• _Directions for this task_
Copy out the entries below precisely; nothing is to be omitted.

Stored data entries
***

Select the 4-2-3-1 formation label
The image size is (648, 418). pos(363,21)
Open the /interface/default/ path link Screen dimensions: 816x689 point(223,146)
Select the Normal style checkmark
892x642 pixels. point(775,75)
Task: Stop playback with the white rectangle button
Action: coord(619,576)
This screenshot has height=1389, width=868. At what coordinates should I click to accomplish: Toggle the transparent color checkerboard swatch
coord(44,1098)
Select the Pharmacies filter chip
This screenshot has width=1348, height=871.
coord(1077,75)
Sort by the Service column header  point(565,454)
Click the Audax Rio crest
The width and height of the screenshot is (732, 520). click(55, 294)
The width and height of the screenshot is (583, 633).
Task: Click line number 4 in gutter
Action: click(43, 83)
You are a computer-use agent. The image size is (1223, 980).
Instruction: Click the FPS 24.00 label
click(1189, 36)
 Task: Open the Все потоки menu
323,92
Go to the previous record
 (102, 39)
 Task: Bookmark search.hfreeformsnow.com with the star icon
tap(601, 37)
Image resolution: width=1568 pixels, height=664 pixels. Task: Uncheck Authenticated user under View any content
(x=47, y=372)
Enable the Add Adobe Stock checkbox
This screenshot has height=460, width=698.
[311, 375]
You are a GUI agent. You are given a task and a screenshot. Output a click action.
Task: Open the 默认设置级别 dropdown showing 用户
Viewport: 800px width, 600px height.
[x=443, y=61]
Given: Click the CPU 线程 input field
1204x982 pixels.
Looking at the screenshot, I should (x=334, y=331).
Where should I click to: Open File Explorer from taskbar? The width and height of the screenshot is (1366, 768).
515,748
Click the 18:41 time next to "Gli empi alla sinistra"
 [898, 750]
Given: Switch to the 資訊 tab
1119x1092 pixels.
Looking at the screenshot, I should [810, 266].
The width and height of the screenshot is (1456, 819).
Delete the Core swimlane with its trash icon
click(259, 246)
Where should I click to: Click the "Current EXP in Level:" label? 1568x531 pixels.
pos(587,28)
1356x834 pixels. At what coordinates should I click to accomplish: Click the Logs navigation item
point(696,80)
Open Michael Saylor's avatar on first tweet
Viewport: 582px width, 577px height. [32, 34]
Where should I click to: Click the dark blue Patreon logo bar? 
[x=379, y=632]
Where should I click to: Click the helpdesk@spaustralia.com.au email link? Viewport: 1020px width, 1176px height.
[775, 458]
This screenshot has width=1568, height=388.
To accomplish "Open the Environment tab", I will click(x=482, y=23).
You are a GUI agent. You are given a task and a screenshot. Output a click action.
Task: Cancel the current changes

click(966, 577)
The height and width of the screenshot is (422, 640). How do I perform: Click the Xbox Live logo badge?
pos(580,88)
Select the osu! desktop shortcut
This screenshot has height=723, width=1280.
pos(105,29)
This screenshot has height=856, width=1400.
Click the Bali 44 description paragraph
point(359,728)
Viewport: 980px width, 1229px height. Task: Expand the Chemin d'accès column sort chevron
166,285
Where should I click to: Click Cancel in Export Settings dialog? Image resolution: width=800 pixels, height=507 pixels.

***

• _Response below_
Select the 4-2-3-1 formation label
The image size is (648, 418). pos(363,21)
Open the /interface/default/ path link Screen dimensions: 816x689 point(223,146)
Select the Normal style checkmark
892x642 pixels. point(775,75)
Task: Stop playback with the white rectangle button
Action: coord(619,576)
This screenshot has height=1389, width=868. At what coordinates should I click to accomplish: Toggle the transparent color checkerboard swatch
coord(44,1098)
Select the Pharmacies filter chip
This screenshot has width=1348, height=871.
coord(1077,75)
Sort by the Service column header  point(565,454)
Click the Audax Rio crest
The width and height of the screenshot is (732, 520). click(55, 294)
The width and height of the screenshot is (583, 633).
Task: Click line number 4 in gutter
Action: click(43, 83)
You are a computer-use agent. The image size is (1223, 980).
Instruction: Click the FPS 24.00 label
click(1189, 36)
 Task: Open the Все потоки menu
323,92
Go to the previous record
 (102, 39)
 Task: Bookmark search.hfreeformsnow.com with the star icon
tap(601, 37)
Image resolution: width=1568 pixels, height=664 pixels. Task: Uncheck Authenticated user under View any content
(x=47, y=372)
Enable the Add Adobe Stock checkbox
This screenshot has height=460, width=698.
[311, 375]
You are a GUI agent. You are given a task and a screenshot. Output a click action.
Task: Open the 默认设置级别 dropdown showing 用户
Viewport: 800px width, 600px height.
[x=443, y=61]
Given: Click the CPU 线程 input field
1204x982 pixels.
Looking at the screenshot, I should (x=334, y=331).
Where should I click to: Open File Explorer from taskbar? The width and height of the screenshot is (1366, 768).
515,748
Click the 18:41 time next to "Gli empi alla sinistra"
 [898, 750]
Given: Switch to the 資訊 tab
1119x1092 pixels.
Looking at the screenshot, I should [810, 266].
The width and height of the screenshot is (1456, 819).
Delete the Core swimlane with its trash icon
click(259, 246)
Where should I click to: Click the "Current EXP in Level:" label? 1568x531 pixels.
pos(587,28)
1356x834 pixels. At what coordinates should I click to accomplish: Click the Logs navigation item
point(696,80)
Open Michael Saylor's avatar on first tweet
Viewport: 582px width, 577px height. [32, 34]
Where should I click to: Click the dark blue Patreon logo bar? 
[x=379, y=632]
Where should I click to: Click the helpdesk@spaustralia.com.au email link? Viewport: 1020px width, 1176px height.
[775, 458]
This screenshot has width=1568, height=388.
To accomplish "Open the Environment tab", I will click(x=482, y=23).
You are a GUI agent. You are given a task and a screenshot. Output a click action.
Task: Cancel the current changes

click(966, 577)
The height and width of the screenshot is (422, 640). How do I perform: Click the Xbox Live logo badge?
pos(580,88)
Select the osu! desktop shortcut
This screenshot has height=723, width=1280.
pos(105,29)
This screenshot has height=856, width=1400.
Click the Bali 44 description paragraph
point(359,728)
Viewport: 980px width, 1229px height. Task: Expand the Chemin d'accès column sort chevron
166,285
Where should I click to: Click Cancel in Export Settings dialog? Image resolution: width=800 pixels, height=507 pixels.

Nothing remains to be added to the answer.